Мой муж ненормальный немножко,
называя меня своей крошкой,
постоянно тянул и тянул куда-то
к другим мирам во солдаты,
в новые битвы толкая:
«Дерись на худой конец со мной, дорогая!»
И ни печали тебе, ни тоски,
к новым победам лети!
Наш брат в новые битвы летели,
песни победные пели
и не возвращались взад. Ant. прямо,
а к новым мирам!
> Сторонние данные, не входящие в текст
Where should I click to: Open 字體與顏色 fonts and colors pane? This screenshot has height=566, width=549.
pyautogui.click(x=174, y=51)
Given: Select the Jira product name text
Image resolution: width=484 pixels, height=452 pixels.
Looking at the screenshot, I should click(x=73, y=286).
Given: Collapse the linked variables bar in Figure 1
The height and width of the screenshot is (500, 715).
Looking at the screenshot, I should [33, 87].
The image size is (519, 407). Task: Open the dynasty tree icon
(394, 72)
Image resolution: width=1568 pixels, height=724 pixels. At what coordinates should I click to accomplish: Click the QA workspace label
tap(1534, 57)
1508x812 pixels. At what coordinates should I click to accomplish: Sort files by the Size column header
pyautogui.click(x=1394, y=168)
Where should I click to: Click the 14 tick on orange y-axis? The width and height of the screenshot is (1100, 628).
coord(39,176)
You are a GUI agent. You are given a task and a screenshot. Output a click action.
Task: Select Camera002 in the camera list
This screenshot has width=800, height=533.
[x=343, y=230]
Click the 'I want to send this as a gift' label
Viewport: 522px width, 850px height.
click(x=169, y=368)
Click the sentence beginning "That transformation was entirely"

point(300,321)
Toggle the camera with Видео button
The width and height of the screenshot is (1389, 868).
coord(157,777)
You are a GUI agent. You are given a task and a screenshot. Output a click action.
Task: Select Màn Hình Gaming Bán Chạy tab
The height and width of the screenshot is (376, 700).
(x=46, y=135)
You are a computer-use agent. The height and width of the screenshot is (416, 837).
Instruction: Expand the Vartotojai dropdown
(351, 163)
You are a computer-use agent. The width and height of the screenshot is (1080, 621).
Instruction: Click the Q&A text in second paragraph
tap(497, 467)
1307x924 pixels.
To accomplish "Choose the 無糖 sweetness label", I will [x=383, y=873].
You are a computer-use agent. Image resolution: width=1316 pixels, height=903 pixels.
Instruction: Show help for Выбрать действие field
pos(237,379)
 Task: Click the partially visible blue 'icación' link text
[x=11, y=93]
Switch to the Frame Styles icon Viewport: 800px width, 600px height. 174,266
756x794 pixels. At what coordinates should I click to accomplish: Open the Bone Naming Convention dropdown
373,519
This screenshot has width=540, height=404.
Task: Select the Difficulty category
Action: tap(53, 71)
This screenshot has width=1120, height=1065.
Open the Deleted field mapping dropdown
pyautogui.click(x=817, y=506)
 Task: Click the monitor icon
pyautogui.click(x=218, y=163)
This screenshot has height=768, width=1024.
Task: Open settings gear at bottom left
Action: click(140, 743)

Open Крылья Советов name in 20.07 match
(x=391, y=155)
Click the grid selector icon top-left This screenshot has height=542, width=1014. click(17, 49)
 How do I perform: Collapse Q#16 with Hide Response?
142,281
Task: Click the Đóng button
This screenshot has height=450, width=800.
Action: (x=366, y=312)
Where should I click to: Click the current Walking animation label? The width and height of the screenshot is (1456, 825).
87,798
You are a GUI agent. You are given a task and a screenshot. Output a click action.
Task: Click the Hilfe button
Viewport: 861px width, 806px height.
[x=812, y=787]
Невозвратным
войском себя называли,
в дальнюю приволье уплывали,
где ни тоски, ни печали.
Начинай, мои милый, сначала.
А история, дети, такая:
сто тысяч веков вспять, я молодая,
муж мой и ветер,
вот он то ради всё и в ответе!
Женщины-воины
Нам неважно кто нас любит,
пишет о нас, мечтает али забудет.
Для нас бумажные вихри — лишь пыль!
(Кто именно меня потроллить забыл?)
Кто ещё не вытащил эспадон?
Нам любовь свою бы сберечь
(и я её крепко держала),
же любви всегда не хватало
для нас, женщин изо племени войн.
Ты меня лучше не тронь!
Тропами партизанскими я ходила,
делала очертание, что любила.
Поэтому, милый, не надо,
нету у нас бравады,
нам шлепалка не развяжешь,
по рукам и ногам не свяжешь.
Фактически мы делали вид, что любили,
а сами шагали, шагали и били!
*
Нынче вы слагайте легенды,
придумывайте сантименты
девам, рождённым угоду кому) смерти.
И в нашу любовь, святость верьте!
Мы сами себя командиры
Я говорю: «Так надо!» —
и иду спасать мир,
а в этом мире благодарность —
ты сам себе командир.
Мы сами себе командиры,
твоя милость сама себе рядовой,
в устах припорошены вирши,
чуток отдохнём и в рукопашная!
Незачем этому солнцу
так беспощадно палить,
ведь эфес от сердца —
это тонкая нить:
маленький, маленький лучик
в длинном, длинном пути.
У меня заветный есть ключик,
твоя милость ко мне подойди:
я сердце твоё открою
и чувства с с лица заберу.
Нет, я конечно, не спорю,
любовь мешает в бою.
А мы говорим: «Так надо!» —
и снова идём спасать долина) (земная,
а в этом мире награда —
ты сам себе командир.
Автор этих строк сами себе командиры,
ты сама себе рядовой,
в устах припорошены стихи,
чуток отдохнём и в бой!
Воины привычки
Воины по привычке,
воины с под небес,
нет у вас личика,
у вас в глазах в какие-нибудь полгода бес.
В руках меч или шпага,
за душой по отношению ко всему ничего,
нахал ты или нахалка —
клич боевой вишь и всё.
Воины по привычке,
воины без ружья,
у каждого глотать отличие —
из глаз каждого смотрю я.
Моё детство в воине первом,
отрочество уже во втором,
в тринадцатом воине зрелость,
а в Жанне д’Арк я фасом.
На лице моём красною краской
ледяная застыла кровушка,
её стирает булавкой
маленький, маленький тролль.
Я за родину драться не умела
Я за Родину воевать не умела.
Я отправилась к протоиерею:
«Батюшка священник,
причащай меня поскорей!»
Причащение, причащение:
батюшкино благословение,
матушкины мокрота,
а на душе лишь грозы.
Грозы грозные надвигаются.
Кто такой не спит, тот и мается:
на коня и в поле —
сверху вольную, вольную волю!
Я за Родину воевать не умела,
только за час-другой постарела.
Не узнала дома меня родительница:
«Ты иль я зашла? Не признать.»
Я за Родину враждовать научилась,
но с тех пор
мне Русь во снах приставки не- снилась.